At last year’s Philly Tech Week, Azavea launched PhillyTreeMap, an app that brought crowdsourced tree mapping to Philadelphia, as Technically Philly reported. With successful implementations in Sacramento and San Francisco, as well, Azavea now has a similar tree mapping pilot program running in Washington D.C. and just signed an implementation in Grand Rapids, MI, Cheetham told Technically Philly.
Over the weekend, Cheetham (@rcheetham) tweeted about a “New #OpenTreeMap implementation in San Diego j.mp/x3tDPn,” however Cheetham told Technically Philly the program was launched by a partner organization called Urban Ecos, an ecological consulting firm, that was using the OpenTreeMap code.

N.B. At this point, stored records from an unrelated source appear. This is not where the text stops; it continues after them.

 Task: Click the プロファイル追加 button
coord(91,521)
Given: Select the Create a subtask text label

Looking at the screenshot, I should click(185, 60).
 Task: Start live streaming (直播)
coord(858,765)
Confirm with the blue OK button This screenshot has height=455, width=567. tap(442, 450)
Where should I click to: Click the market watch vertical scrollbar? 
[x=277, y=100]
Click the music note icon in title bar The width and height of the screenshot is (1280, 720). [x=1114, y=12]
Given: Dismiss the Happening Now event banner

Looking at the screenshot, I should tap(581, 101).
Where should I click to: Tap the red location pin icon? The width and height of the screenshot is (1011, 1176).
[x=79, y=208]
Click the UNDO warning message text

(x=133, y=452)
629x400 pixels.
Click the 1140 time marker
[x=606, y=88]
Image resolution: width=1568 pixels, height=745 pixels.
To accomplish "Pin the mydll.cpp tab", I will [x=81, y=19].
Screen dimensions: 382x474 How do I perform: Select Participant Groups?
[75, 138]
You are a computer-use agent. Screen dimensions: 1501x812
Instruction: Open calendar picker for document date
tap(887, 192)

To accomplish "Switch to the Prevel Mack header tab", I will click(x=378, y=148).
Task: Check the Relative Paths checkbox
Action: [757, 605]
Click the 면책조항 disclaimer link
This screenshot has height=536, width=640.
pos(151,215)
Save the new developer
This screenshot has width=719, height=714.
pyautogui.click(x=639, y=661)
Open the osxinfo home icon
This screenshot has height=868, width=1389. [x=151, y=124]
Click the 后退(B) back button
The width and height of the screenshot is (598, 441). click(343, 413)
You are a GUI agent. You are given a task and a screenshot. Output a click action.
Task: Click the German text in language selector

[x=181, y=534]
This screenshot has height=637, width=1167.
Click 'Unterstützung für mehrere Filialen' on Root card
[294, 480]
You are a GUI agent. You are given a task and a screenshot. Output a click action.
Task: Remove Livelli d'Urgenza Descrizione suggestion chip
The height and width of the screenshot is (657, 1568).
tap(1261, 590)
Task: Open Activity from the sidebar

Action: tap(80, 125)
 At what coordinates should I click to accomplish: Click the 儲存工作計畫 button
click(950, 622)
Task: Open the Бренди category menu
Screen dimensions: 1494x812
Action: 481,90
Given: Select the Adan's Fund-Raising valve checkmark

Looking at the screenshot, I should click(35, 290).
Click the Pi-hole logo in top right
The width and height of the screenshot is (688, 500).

Azavea developed and maintains OpenTreeMap, though anyone can use the open source tool. All of the tree mapping initiatives use this free code. Cheetham told Technically Philly that he’d been told Code for America fellows based in New Orleans are implementing a similar tree mapping effort there, as well.
As more urban citizens learn to track the trees they share their city streets with, Azavea’s software could help create a continental map of urban forestation.